**What the task requires**
Print the line containing "Given: Toggle GKD superuser permission switch" and every line after it exactly as written, through the end of the records.

**Exercise data**
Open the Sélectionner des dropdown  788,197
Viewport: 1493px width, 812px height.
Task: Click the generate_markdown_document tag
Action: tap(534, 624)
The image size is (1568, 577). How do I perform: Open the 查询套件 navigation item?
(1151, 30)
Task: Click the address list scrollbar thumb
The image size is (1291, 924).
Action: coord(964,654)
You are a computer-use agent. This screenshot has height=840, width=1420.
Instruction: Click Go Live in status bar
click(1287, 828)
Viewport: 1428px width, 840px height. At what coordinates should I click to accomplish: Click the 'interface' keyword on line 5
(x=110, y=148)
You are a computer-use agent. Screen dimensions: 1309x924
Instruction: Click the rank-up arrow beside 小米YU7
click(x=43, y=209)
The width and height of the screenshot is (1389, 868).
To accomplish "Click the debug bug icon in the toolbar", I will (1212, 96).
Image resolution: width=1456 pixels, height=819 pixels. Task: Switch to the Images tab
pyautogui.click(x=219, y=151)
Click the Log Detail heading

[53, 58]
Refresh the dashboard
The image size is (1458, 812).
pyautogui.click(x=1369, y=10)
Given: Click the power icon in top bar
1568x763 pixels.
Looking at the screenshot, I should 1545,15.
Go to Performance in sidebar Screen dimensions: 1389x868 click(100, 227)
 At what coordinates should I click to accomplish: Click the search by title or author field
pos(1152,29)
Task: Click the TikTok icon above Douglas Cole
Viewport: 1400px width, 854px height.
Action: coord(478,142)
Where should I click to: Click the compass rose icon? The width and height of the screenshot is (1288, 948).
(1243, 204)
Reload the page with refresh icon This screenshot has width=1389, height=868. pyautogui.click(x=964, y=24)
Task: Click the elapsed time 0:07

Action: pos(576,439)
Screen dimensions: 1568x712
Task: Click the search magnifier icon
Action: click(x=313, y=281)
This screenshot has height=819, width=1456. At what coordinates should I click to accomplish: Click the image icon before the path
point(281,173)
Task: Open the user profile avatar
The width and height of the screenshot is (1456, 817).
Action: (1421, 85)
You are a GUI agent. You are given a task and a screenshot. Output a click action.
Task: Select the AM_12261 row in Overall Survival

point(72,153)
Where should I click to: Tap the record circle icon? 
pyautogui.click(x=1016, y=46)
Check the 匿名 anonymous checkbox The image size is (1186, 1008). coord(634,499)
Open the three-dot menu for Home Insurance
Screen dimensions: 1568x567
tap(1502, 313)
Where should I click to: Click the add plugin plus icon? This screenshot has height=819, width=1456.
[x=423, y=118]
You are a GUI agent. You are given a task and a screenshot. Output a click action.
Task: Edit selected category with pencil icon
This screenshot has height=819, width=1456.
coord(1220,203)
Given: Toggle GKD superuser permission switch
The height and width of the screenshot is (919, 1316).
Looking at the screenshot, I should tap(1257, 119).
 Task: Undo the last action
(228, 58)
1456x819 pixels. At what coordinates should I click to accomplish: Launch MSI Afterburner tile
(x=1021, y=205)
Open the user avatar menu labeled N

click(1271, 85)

**Response**
Given: Toggle GKD superuser permission switch
The height and width of the screenshot is (919, 1316).
Looking at the screenshot, I should tap(1257, 119).
 Task: Undo the last action
(228, 58)
1456x819 pixels. At what coordinates should I click to accomplish: Launch MSI Afterburner tile
(x=1021, y=205)
Open the user avatar menu labeled N

click(1271, 85)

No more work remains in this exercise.